YOUR OBJECTIVE — Scan the following data for lines with "MACAU" and state how many there are, as a number only.

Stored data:
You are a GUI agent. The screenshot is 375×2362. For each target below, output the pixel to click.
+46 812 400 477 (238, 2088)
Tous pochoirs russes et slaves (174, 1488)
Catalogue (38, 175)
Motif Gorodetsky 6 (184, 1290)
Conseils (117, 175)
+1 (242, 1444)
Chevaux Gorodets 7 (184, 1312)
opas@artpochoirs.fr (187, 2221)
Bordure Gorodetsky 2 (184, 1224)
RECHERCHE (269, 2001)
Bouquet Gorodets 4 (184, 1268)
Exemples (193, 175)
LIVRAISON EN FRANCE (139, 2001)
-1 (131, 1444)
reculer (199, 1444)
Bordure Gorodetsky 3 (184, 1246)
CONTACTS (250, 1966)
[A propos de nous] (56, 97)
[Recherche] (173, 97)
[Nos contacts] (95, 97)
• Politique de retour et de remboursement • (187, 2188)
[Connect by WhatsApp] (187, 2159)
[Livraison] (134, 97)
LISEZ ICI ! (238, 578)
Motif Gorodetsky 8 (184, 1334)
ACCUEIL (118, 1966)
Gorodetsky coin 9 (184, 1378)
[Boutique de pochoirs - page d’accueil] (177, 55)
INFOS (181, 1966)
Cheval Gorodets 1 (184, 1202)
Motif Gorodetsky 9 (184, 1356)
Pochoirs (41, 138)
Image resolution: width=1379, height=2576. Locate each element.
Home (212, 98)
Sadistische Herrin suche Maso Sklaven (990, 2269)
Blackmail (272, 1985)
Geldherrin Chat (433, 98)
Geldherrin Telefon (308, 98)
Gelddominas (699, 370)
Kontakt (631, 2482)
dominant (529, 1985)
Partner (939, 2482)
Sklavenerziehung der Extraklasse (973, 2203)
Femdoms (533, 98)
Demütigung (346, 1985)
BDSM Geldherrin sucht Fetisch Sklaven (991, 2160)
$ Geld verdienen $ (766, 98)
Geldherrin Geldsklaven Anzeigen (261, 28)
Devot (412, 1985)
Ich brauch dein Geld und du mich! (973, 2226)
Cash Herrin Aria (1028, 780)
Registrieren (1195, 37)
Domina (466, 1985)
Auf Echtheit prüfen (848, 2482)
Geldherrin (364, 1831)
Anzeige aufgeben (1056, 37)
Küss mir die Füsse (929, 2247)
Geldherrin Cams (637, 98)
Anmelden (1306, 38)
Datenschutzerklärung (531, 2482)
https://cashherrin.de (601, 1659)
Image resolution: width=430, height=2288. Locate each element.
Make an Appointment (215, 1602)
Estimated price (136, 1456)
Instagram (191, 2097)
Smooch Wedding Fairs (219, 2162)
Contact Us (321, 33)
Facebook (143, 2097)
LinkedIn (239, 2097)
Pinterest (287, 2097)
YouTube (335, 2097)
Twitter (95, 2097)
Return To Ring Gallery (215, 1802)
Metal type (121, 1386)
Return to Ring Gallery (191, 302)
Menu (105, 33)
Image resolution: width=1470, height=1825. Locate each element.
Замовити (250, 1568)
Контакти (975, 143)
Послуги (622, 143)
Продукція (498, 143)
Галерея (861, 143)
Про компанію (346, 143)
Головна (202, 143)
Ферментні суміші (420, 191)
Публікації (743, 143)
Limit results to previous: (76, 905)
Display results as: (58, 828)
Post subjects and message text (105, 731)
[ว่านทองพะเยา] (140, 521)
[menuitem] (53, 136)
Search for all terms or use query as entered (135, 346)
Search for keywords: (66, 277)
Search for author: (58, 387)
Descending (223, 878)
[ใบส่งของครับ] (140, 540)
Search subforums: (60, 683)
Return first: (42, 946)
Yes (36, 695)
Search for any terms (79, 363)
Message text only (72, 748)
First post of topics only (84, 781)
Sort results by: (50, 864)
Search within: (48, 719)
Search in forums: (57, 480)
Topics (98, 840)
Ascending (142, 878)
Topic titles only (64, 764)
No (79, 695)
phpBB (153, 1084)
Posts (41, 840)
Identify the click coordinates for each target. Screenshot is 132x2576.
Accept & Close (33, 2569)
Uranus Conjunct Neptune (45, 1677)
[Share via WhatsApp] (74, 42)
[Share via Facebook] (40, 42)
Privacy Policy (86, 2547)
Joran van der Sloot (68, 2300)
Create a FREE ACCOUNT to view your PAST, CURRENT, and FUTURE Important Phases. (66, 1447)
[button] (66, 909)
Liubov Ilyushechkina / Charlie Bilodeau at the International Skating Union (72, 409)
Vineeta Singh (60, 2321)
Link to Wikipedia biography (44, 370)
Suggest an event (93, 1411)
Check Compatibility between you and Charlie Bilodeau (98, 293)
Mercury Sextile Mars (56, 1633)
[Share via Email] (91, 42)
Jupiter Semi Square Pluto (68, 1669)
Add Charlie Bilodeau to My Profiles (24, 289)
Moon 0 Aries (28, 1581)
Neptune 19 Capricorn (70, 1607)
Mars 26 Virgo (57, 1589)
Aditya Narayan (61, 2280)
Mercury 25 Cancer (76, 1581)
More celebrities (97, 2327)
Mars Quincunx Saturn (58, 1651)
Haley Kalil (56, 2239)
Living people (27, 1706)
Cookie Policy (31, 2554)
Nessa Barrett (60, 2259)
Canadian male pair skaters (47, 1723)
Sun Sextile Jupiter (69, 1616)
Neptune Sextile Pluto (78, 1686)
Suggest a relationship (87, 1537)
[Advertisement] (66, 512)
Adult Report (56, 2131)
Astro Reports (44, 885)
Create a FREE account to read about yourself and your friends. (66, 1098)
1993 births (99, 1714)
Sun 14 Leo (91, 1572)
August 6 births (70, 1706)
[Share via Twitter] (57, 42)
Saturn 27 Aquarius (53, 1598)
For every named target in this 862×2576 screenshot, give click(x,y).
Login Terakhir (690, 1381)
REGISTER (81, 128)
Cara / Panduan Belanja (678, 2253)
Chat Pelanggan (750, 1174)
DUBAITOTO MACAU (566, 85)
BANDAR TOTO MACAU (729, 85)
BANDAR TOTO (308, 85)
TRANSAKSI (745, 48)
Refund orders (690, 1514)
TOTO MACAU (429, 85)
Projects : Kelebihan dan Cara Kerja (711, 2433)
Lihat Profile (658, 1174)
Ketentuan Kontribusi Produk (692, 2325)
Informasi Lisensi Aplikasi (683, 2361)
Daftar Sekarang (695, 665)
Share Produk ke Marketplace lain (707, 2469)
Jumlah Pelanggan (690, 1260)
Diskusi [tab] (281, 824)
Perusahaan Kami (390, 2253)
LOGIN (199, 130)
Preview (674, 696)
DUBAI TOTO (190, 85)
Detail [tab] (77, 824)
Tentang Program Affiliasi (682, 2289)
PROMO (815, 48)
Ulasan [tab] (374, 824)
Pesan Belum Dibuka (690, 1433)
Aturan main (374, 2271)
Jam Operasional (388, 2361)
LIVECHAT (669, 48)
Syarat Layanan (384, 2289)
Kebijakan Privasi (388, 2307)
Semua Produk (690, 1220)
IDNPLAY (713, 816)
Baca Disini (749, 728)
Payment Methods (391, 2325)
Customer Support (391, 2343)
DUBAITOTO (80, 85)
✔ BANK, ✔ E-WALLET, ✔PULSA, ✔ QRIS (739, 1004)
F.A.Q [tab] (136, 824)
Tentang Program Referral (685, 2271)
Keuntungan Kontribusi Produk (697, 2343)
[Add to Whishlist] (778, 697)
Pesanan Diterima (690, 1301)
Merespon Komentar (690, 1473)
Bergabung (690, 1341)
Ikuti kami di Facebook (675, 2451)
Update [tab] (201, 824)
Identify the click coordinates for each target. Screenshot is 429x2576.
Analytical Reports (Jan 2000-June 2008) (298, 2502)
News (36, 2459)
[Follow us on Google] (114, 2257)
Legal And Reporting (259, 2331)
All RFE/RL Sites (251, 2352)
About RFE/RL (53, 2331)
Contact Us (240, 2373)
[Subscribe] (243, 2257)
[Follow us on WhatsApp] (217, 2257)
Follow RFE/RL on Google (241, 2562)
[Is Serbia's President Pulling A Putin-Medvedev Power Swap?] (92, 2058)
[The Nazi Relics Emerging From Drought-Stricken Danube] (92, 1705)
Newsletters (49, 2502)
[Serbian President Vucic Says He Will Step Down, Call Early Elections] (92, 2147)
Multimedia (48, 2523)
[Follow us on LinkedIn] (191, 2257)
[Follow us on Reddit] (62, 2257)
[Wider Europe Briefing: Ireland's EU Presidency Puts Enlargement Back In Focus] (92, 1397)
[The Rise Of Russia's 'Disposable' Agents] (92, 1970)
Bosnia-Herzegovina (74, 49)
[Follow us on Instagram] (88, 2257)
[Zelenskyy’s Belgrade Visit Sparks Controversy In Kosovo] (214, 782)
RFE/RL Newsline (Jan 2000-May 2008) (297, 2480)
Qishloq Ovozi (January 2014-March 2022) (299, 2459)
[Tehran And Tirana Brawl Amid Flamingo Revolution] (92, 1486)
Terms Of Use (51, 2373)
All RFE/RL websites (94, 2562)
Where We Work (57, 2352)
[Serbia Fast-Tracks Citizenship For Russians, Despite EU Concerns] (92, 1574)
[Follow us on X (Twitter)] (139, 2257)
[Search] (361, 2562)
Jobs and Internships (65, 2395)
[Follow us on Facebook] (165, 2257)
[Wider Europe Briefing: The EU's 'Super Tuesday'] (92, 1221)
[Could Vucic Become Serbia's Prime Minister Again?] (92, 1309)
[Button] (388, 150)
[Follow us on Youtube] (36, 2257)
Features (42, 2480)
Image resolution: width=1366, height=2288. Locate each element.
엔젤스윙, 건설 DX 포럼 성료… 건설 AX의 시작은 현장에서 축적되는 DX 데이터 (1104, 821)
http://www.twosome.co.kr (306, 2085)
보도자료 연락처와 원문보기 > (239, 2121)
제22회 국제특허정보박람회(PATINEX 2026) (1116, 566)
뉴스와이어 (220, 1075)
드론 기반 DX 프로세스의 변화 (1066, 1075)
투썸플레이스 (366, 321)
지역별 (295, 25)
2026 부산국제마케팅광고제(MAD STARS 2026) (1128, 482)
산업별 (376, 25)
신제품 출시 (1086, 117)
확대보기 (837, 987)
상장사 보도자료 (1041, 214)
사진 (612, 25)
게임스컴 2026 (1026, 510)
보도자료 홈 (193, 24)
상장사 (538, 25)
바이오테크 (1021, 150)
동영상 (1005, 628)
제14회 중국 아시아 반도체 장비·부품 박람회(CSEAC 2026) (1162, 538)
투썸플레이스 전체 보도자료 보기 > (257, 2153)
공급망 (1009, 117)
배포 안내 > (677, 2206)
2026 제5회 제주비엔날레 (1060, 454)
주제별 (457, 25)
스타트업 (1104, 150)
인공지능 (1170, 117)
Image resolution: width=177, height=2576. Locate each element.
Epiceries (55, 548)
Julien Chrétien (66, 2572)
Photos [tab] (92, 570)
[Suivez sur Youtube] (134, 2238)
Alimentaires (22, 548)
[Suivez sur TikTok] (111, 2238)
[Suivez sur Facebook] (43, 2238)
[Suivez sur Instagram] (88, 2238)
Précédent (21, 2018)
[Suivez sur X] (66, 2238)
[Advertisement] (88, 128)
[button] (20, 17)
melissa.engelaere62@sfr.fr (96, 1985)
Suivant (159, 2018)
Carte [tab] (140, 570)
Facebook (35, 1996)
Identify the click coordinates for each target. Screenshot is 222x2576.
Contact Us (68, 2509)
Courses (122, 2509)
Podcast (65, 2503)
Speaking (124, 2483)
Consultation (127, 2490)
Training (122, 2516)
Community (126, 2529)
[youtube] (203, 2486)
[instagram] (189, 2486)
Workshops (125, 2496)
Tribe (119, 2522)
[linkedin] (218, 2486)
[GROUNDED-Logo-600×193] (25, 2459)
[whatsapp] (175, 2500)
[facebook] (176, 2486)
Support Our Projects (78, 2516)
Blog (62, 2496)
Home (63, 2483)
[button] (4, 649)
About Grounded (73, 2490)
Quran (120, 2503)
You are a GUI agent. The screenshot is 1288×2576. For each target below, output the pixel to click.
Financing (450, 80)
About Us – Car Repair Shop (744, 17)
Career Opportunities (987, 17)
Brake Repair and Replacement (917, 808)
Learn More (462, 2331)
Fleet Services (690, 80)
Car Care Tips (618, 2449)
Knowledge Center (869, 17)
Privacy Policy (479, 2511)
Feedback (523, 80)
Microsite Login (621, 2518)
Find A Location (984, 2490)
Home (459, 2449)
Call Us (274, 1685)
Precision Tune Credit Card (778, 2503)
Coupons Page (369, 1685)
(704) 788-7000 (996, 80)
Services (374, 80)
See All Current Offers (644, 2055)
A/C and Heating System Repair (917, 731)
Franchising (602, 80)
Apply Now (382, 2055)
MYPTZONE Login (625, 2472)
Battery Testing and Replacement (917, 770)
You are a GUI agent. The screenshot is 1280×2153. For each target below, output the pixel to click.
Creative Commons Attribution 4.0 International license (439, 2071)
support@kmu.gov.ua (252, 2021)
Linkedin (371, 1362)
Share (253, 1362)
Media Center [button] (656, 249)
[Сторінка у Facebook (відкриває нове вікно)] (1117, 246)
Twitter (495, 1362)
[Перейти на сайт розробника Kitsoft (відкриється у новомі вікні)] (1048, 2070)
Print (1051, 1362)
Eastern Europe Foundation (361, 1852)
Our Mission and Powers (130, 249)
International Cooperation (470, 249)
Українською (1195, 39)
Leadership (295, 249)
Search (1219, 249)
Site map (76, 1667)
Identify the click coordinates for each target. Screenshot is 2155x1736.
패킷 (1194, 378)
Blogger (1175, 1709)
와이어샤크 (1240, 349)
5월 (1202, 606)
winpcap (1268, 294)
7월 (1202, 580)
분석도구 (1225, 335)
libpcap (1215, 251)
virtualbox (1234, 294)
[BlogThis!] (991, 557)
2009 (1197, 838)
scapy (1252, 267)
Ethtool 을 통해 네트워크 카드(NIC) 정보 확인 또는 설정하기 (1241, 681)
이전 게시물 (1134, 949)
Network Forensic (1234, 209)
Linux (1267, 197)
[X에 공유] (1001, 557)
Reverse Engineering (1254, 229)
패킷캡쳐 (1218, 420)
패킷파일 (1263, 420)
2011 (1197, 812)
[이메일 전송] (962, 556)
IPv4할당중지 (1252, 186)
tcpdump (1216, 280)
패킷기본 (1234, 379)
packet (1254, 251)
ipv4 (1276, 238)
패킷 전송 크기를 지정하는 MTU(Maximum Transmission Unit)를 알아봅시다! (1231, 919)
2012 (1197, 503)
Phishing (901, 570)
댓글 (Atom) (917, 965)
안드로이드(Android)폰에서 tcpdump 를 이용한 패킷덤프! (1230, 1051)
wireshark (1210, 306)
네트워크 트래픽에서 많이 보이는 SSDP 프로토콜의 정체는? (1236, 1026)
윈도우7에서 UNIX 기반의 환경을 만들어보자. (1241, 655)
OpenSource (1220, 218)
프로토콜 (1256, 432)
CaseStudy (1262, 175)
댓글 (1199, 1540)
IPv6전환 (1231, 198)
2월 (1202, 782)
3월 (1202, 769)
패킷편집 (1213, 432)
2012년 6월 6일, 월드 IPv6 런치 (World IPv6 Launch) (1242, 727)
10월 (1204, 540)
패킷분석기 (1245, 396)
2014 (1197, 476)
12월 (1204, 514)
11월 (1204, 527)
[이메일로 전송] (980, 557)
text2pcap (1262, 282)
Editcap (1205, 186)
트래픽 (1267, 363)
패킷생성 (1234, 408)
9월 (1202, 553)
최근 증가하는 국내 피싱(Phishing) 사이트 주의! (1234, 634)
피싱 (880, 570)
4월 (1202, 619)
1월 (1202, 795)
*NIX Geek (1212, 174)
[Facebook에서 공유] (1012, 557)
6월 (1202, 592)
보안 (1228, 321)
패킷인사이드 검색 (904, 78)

REPLY TO THE TASK — 3